ХАРАКТЕРИСТИКА ПОНЯТИЯ: КОММУНИКАЦИОННЫЙ АСПЕКТ
Согласно Толковому словарю русского языка под ред. Д.Н. Ушакова, слово “инсценировать” имеет два значения: прямое – “переделывать в драму, приспособить литературное или иное произведение для постановки на сцене”; переносное – “изображать, устраивать что-либо с каким-либо намерением, стремясь внушить иллюзию подлинности”2. В коммуникологии закрепились два аспекта понятия: художественно-эстетический и социально-психологический, однако в практике политической коммуникации грань между ними стирается. С одной стороны, любой политический контент адаптируется для “постановки на сцене” (в данном случае в СМИ). С другой стороны, во многих случаях целью инсценирования может быть не обман и попытка выдать одно событие за другое, а драматургический эффект, привлекающий внимание аудитории. М. Эдельман проводит границу между используемыми приемами и тем экс-прессивным воздействием, которое они оказывают. Т. Мейер предлагает рассматривать инсценирование и как аналитическое, и как ценностно-нейтральное понятие – как набор техник или инструментарий, а Фишер-Лихте считает инсценирование “специфическим способом использования знаков в процессе производства медиаматериала”. Тем не менее в большинстве случаев понятием “инсценирование” обозначают своеобразное театрализованное представление, имеющее манипулятивный характер и вводящее аудиторию в заблуждение, отвлекающее ее от ключевой проблемы. По мнению К. Шихи и Р. Онтрупа, инсценирование – это просчитанный выбор, организация и структурирование средств выразительности с целью воздействия на публику. Важно, что все попытки перенести понятие из сферы театра на социальные отношения подразумевают целенаправленное создание собственного контекста, чтобы повлиять на зрителя. Так, с помощью термина “инсценирование” зачастую описывают только процесс, когда политики и сотрудники их штабов создают события для освещения в СМИ и драматически обыгрывают их. Для медийного представления масштабных явлений неизбежно используются методы воссоздания реальности посредством образов, идентично методам инсценирования. Любой дискурс включает в себя темы, процессы и сюжетные линии, а значит, не может строиться без частичной смысловой редукции со
держания за счет выборочного сужения темы до более простых и очевидных форм. Кроме того, помимо неизбежной трансформации материала в процессе его обработки журналисты сами преобразовывают политические явления, используя просчитанные стратегии и тщательно отобранные смысловые кон-тексты в концентрированной форме, пытаясь вписать то или иное событие в “продуманную комбинацию знаковых систем” [Meyer 2001: 49]. Примером может стать широкий спектр форм подачи медиаконтента, например, создание определенного образа, “концентрация” события, нарративов, символической мини-драмы, вплоть до специфической визуальной обработки. Можно выделить три инсценировочных уровня, через которые проходит политический контент в офлайн-СМИ:
1) уровень повседневной коммуни-кации, которая может осуществляться посредством “театральных техник” (ролевое поведение, в частности);
2) публичное инсценирование со стороны политиков;
3) адаптация контента сотрудниками СМИ для конкретных видов медиа, собственной аудитории в соответствии с редакционной политикой.

#### [ПРЕДОСТАВЛЕННЫЕ ДАННЫЕ]
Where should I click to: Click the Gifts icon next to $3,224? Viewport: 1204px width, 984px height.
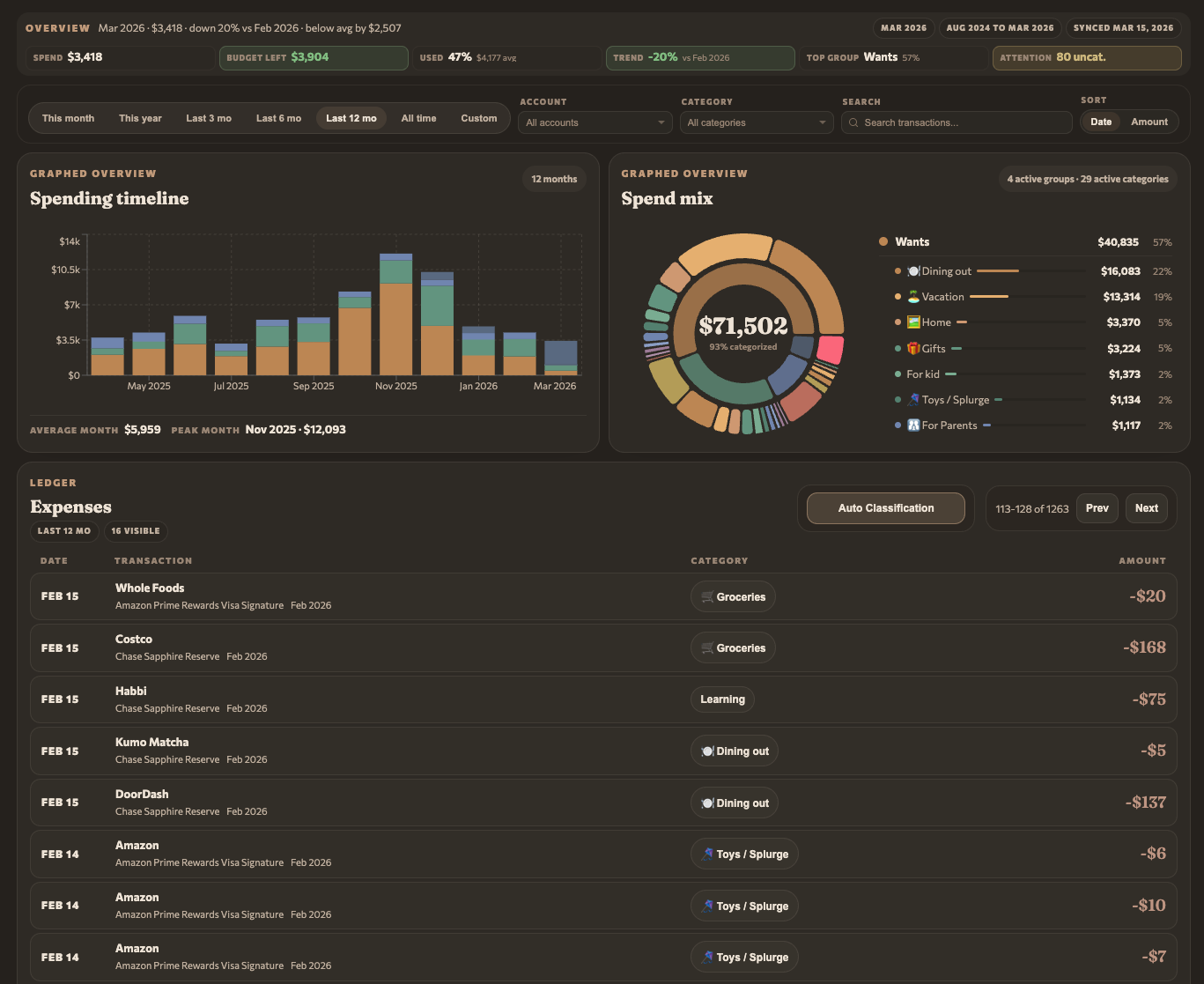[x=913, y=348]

==

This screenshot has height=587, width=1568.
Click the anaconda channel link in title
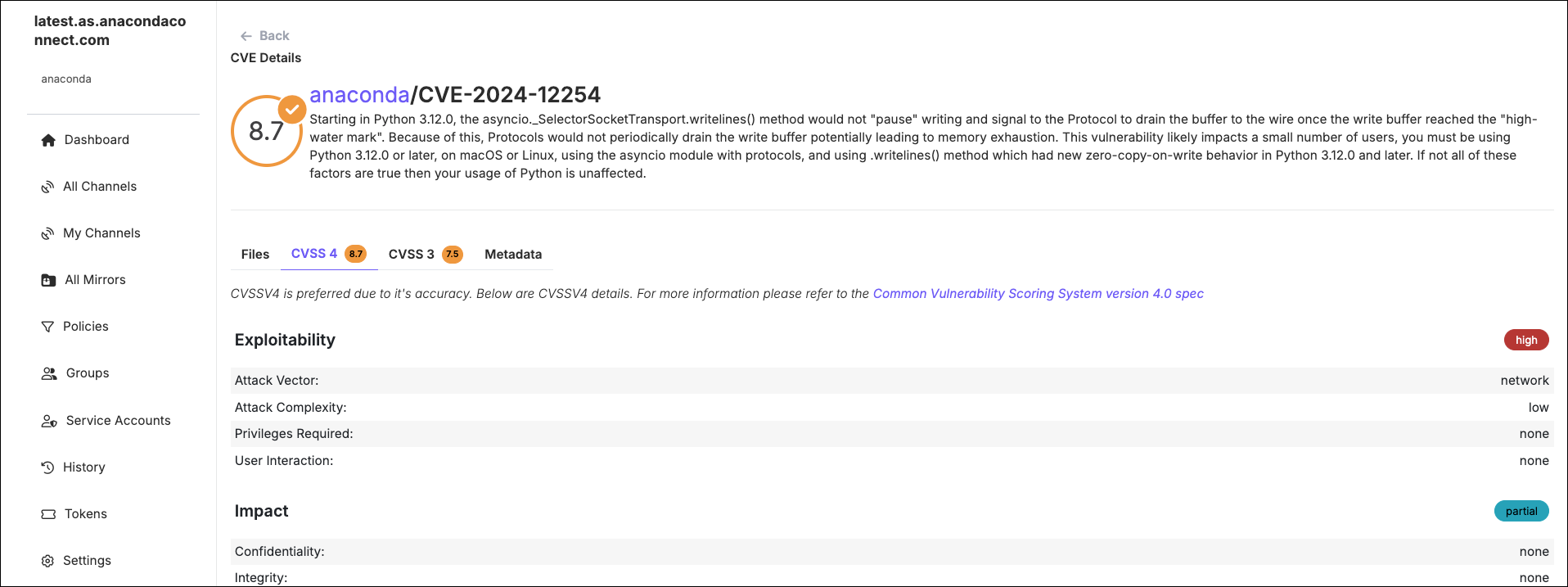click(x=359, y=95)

#### [ЧТО ТРЕБУЕТСЯ]
Продолжите фрагмент об инсценировании в политической коммуникации, начав сразу после его последнего предложения. Записи — самостоятельный материал, не связанный с фрагментом.

#### [ВАШ ОТВЕТ]
И отдельного внимания заслуживает процесс, начинающийся после того, как адаптированный таким образом материал потребляется сетевым обществом, которое в силу своих принципиальных отличий от общества традиционных медиа воспринимает, обрабатывает и распространяет информацию иначе, так как “сетевые структуры и являются новым мировым порядком, формирующим нормы, правила и регулирующим все стороны общественной и политической жизни”. В итоге мы видим, что после того, как исходный материал проходит каждый из этих этапов, автор инсценирования постепенно теряется, а целенаправленное “воздействие” сменяется задачей произвести “впечатление”. Неотъемлемой же частью инсценирования остается гиперболизация исходного сообщения. На основе изложенных замечаний автор предлагает следующее определение: инсценирование – это воздействие посредством медиа, результатом которого становится создание определенного образа, ситуации или устойчивой смысловой связи по аналогии с гиперболизированной вымышленной реальностью, “представляемой” на сцене.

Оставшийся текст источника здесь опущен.